Without finding other bones, they will be unable to discover whether Toumai lived in the trees or walked around on two legs. "We have [found] no legs, but this new guy with the position of where his spine enters his head doesn't prove that he is bipedal, but it shows he could be," Professor Brunet said.

Toumai's relatively small teeth, with the enamel of his canines worn away mainly at the tips, are typically human rather than ape-like and his flat face lacks the snout-like protuberance of chimpanzee skulls.

Ahounta Djimdoubmalbaye, a graduate student from the University of Ndjamena in Chad, found the skull in July 2001 but its importance was only fully realised after its date was confirmed by an analysis of other fossils found in the same sedimentary layers.

Henry Gee, the scientific editor at Nature responsible for anthropological research, said the skull's age, state of preservation and location hundreds of miles from the usual places in east Africa where early hominids had been found singled out the find as a landmark.

"Toumai is arguably the most important fossil discovery in living memory, rivalling the discovery of the first 'ape man', Australopithecus africanus, 77 years ago – the find which effectively founded the modern science of palaeoanthropology," Dr Gee said. "We've entered a brand new era where the Rift Valley is not the only place to look for human ancestors... These creatures are going to turn up all over the place."

Chris Stringer, head of human origins at the Natural History Museum in London, said Toumai man displayed a mix of primitive and more evolved characteristics that had never been seen before in the same individual.

"It has an ape-like brain size and skull shape, combined with a more human-like face and teeth.
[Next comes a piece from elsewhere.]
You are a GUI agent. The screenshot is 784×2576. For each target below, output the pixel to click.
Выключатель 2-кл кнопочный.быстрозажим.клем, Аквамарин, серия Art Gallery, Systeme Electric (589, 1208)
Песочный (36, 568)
It also sported a remarkably large browridge, more like that of a younger human species," Professor Stringer said. "Its discovery shows how much evidence has been missing up to now.... It is too soon so say whether Sahelanthropus might lie directly on our evolutionary line."

* The best preserved skeleton of a dinosaur discovered in France has been uncovered south of Carcassonne. The nearly complete, fossilised skeleton of an ampelosaurus, 36ft long and 8ft high, was found by a student palaeontologist in an ancient river bed at Campagne-sur-ude last August.

Excavation of the site has exposed the dinosaur from its jaw-bone to its tail. The whole of the skeleton should be uncovered by the end of summer. The ampelosaurus was a herbivorous dinosaur that lived about 72 million years ago.